Entrambi i testi qui sommariamente richiamati sono studi scientifici di studiosi accorti. Non si citano reciprocamente e, seppure la sintesi registra una contrapposizione dell’ipotesi di fondo e di alcune analisi, la lettura distesa e separata fa apprezzare le prevalenti qualità scientifiche e letterarie di entrambi. Che ci sia da discutere e approfondire risulta assolutamente evidente da molti riferimenti (non coincidenti nel giudizio) ad altri autori (per esempio agli spunti proposti dal grande archeologo britannico Colin Renfrew, 1937-2024) o a singole vicende (per esempio alle risultanze degli scavi dell’esteso agglomerato neolitico di Çatalhöyük, ai margini dell’altipiano anatolico). Certamente, l’impostazione di Barbujani è più in linea con la narrazione tradizionale delle novità dei primi millenni del Neolitico, ripresa le specificità scientifiche del genetista aggiornatissimo, esplicitamente debitore di Cavalli Sforza, fra gli altri.

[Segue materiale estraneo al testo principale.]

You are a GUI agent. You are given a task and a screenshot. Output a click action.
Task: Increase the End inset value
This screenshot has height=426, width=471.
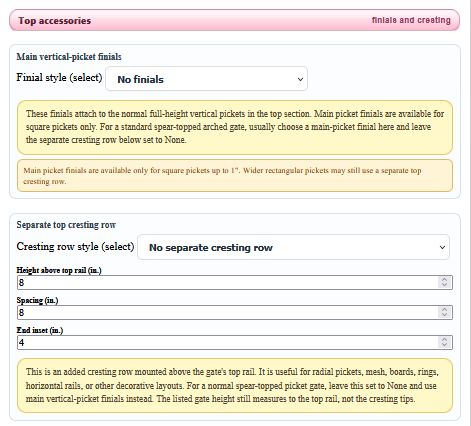pyautogui.click(x=444, y=339)
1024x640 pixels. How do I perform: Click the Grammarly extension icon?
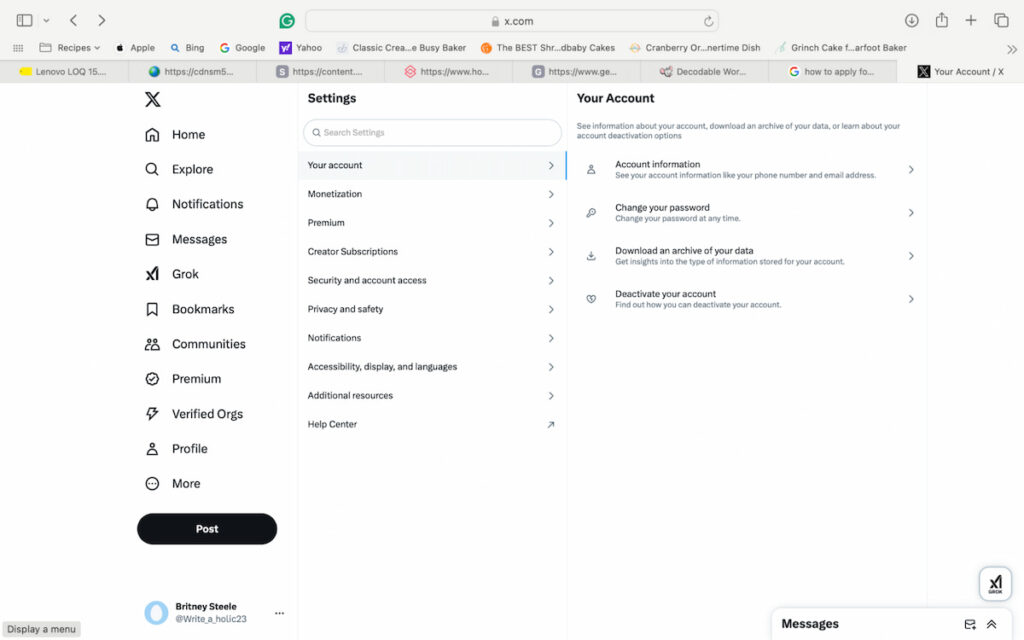tap(287, 20)
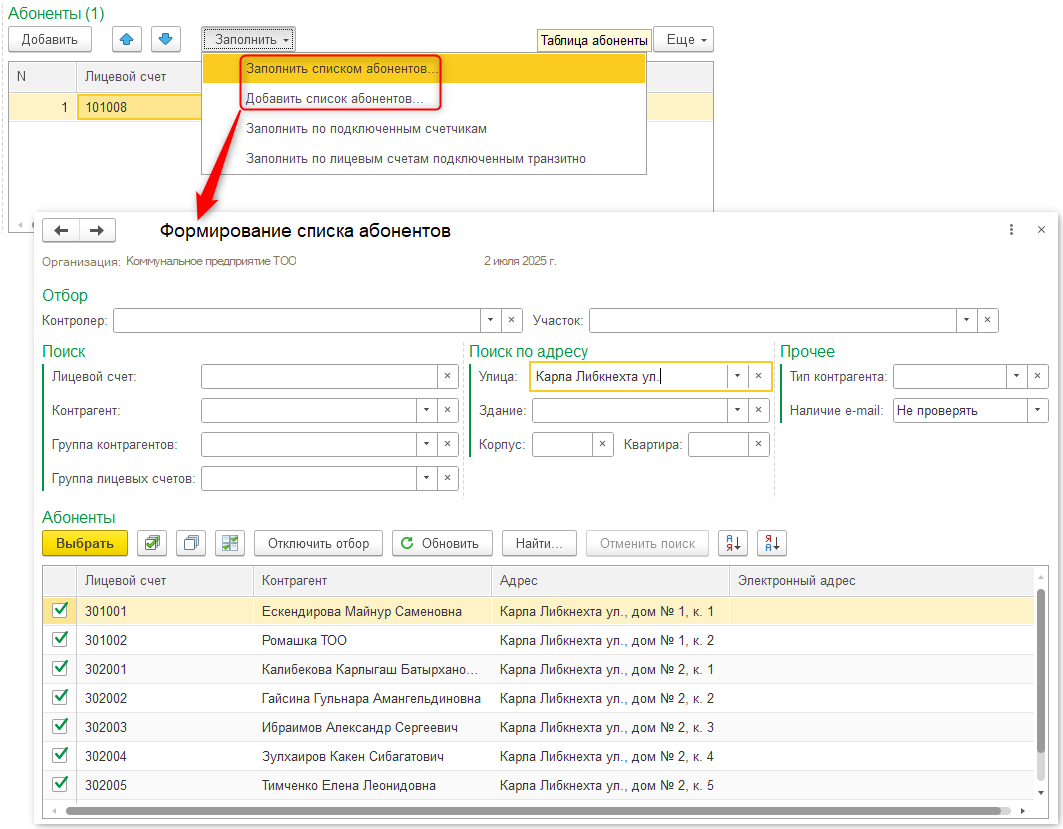Expand the Контролер dropdown list
1063x829 pixels.
point(490,320)
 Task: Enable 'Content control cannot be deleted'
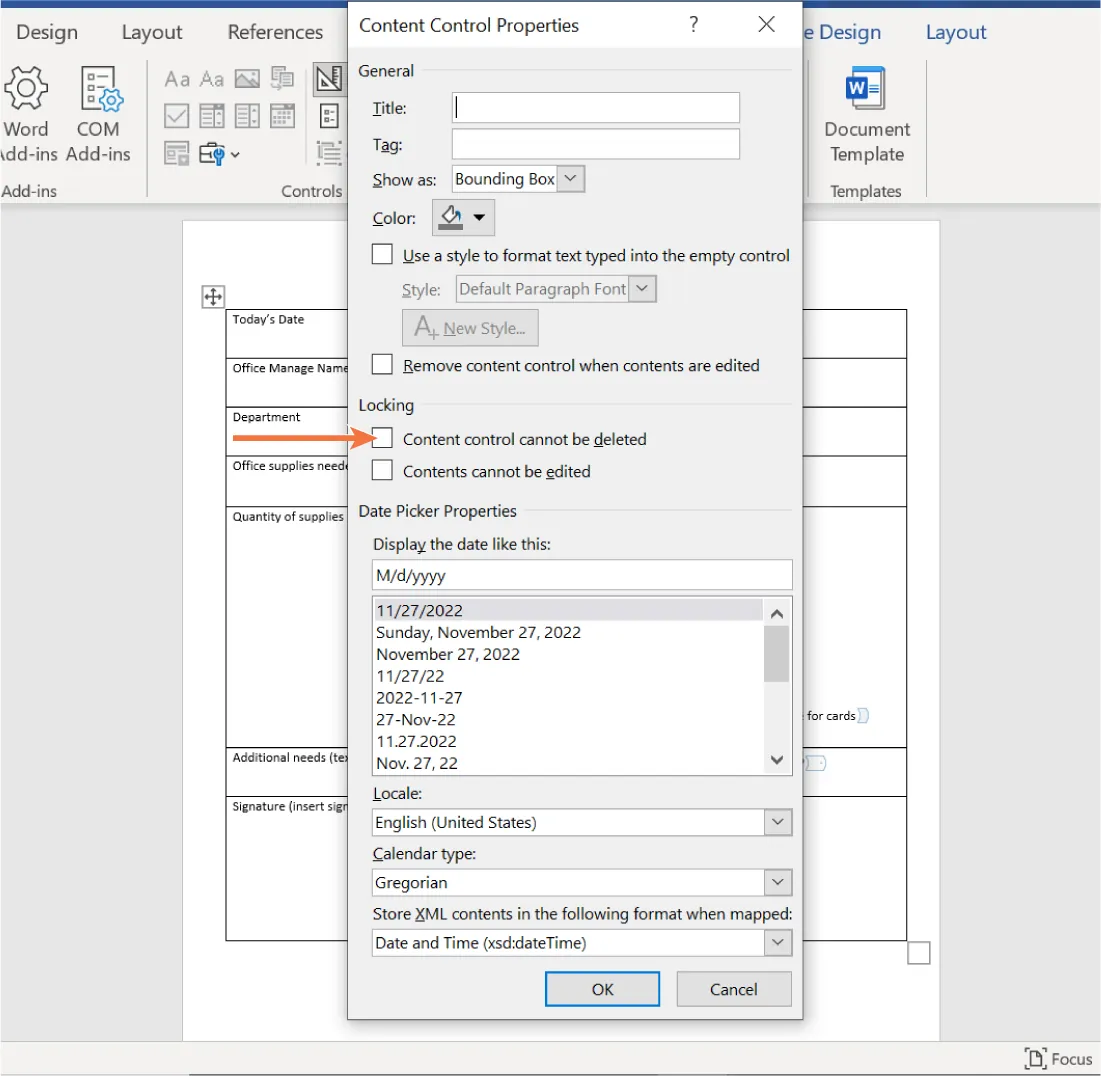click(x=382, y=438)
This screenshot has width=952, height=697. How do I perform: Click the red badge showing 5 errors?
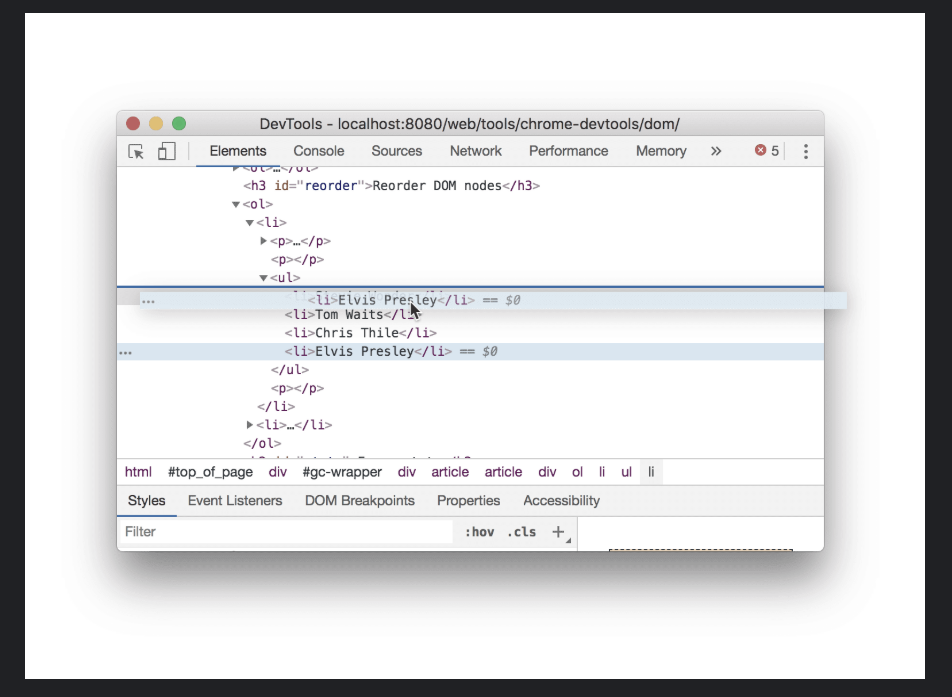point(764,151)
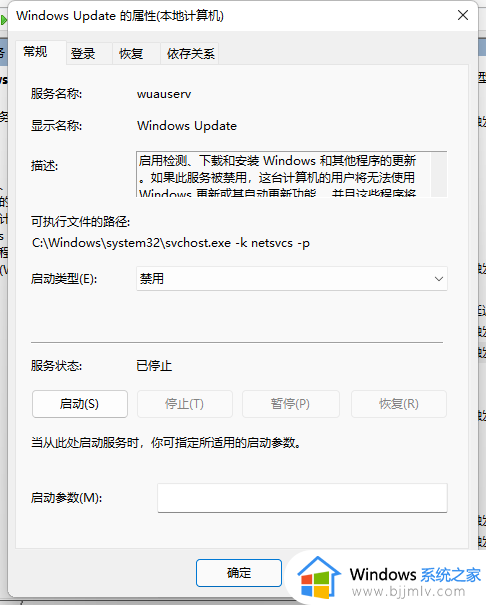
Task: Click the svchost.exe executable path text
Action: (170, 243)
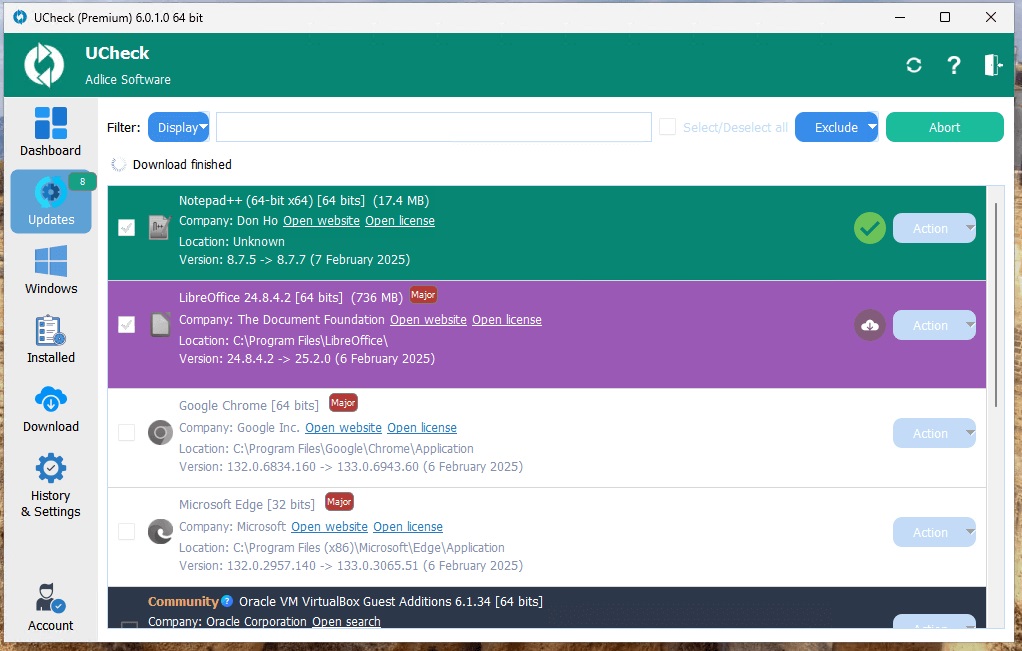Image resolution: width=1022 pixels, height=651 pixels.
Task: Click the green checkmark on Notepad++ row
Action: (x=869, y=228)
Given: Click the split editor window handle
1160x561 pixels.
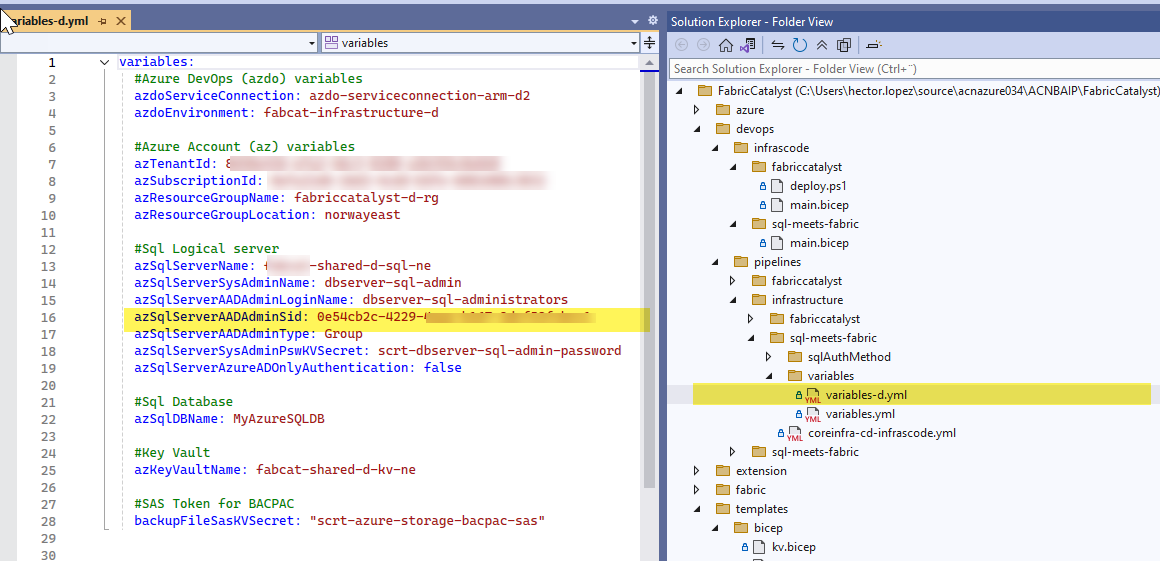Looking at the screenshot, I should pyautogui.click(x=649, y=43).
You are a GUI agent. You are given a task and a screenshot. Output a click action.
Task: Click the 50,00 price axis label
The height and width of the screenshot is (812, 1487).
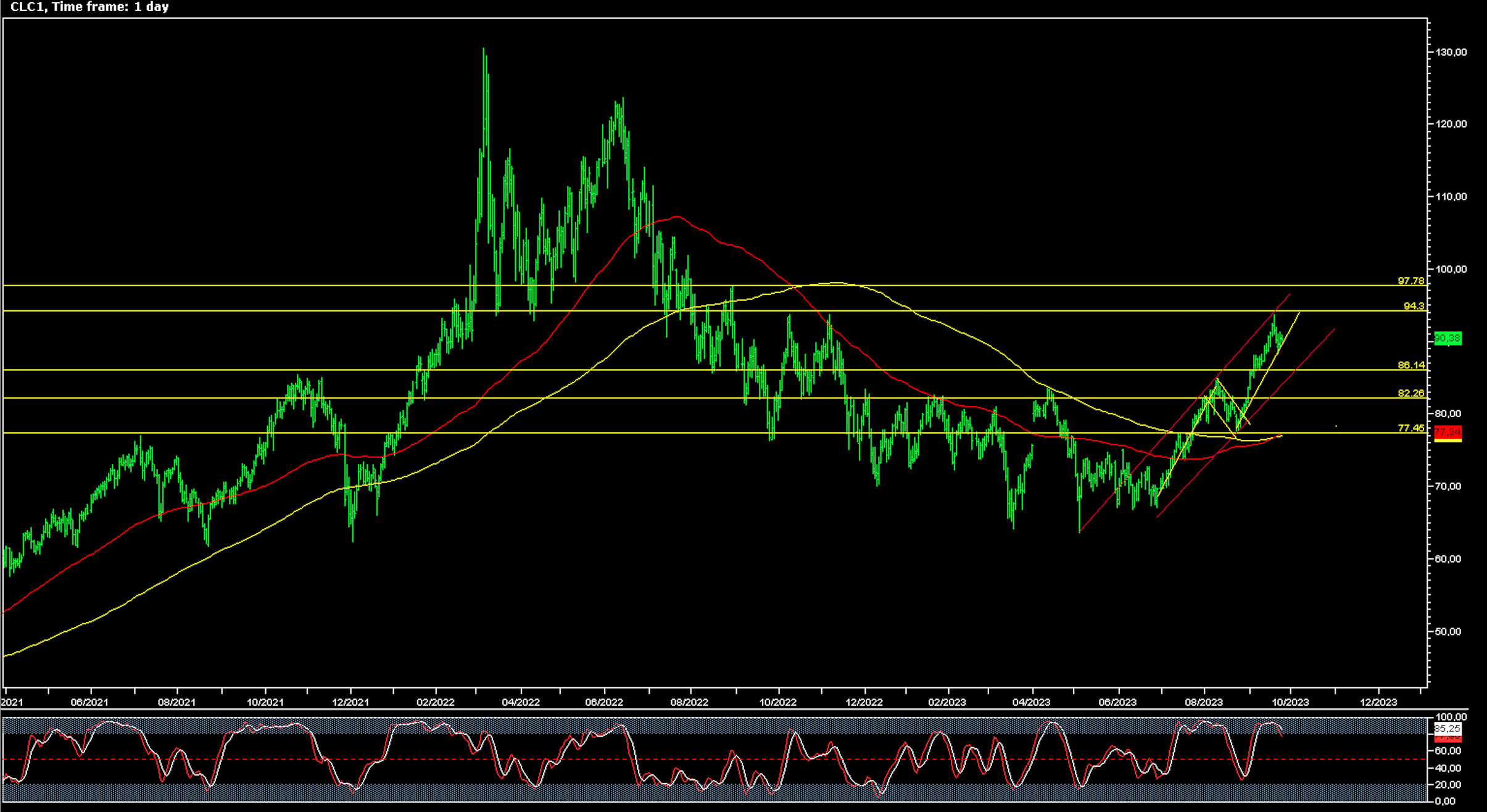(x=1452, y=632)
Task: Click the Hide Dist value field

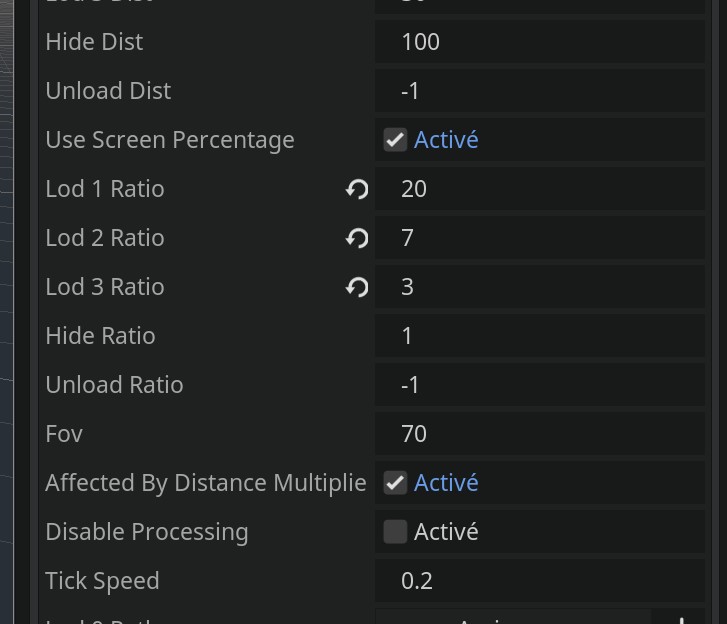Action: pos(540,42)
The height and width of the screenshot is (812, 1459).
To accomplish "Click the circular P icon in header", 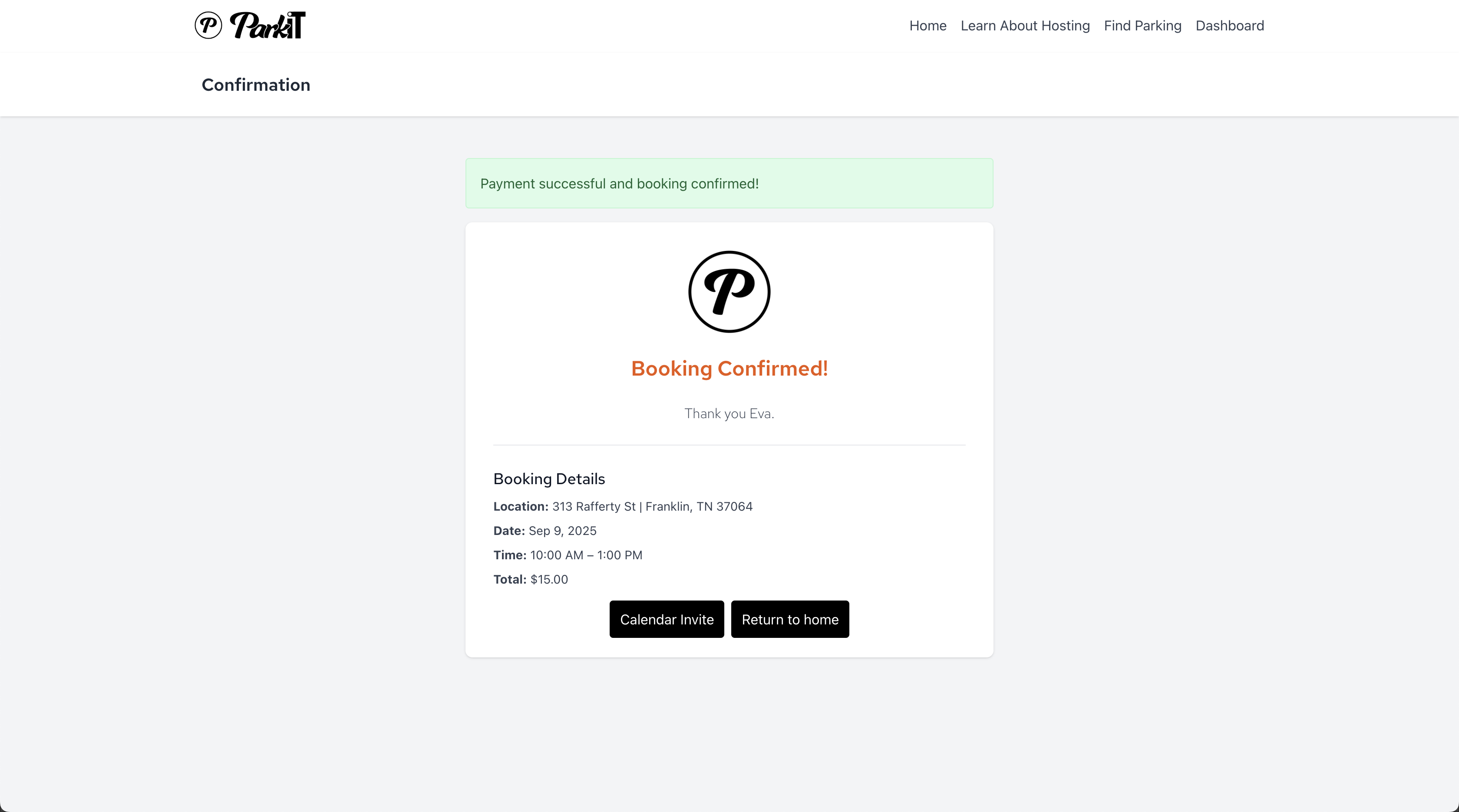I will [x=208, y=26].
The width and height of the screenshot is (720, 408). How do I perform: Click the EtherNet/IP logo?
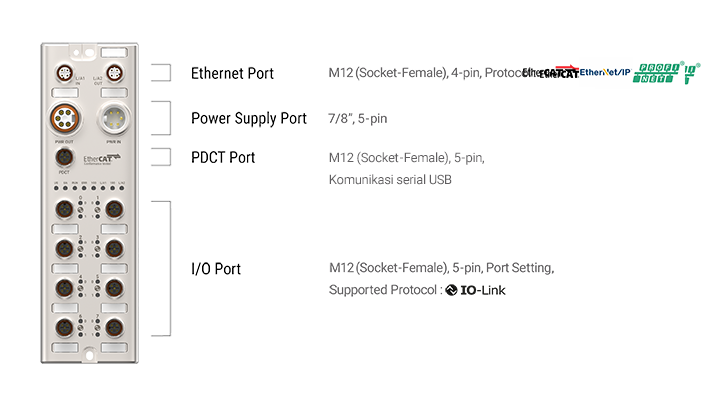[605, 72]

L’impostazione di Graeber e Wengrow offre molti spunti per sottolineare vari limiti profondi di quella narrazione “ideologica”, a loro volta talora “ideologizzando” un poco la questione, in forme argomentate ma oppositive. In una prospettiva evoluzionistica, tuttavia, proprio loro che si richiamano superficialmente alle scienze evoluzionistiche e agli evoluzionisti, sottolineano almeno due fertili punti di sostanza: fatta salva l’oggettiva svolta post-glaciale nel clima (per altro l’ennesima, prima per i primati e poi per le specie umane), da quando siamo rimasti l’unica specie del genere Homo una “rivoluzione” culturale e biologica c’è stata meno di quel che si tende a ripetere, i primi neolitici non sono rivoluzionari; non vi è linearità nei primi millenni del Neolitico, non vi è una progressione inevitabile e univoca verso la storia antichissima e antica delle comunità umane, né una loro organizzazione “regolare” in città e istituzioni. Differenti “possibilità” nei percorsi, comprese le stagionalità degli anni umani (o le albe dei giorni storici) esistevano da prima.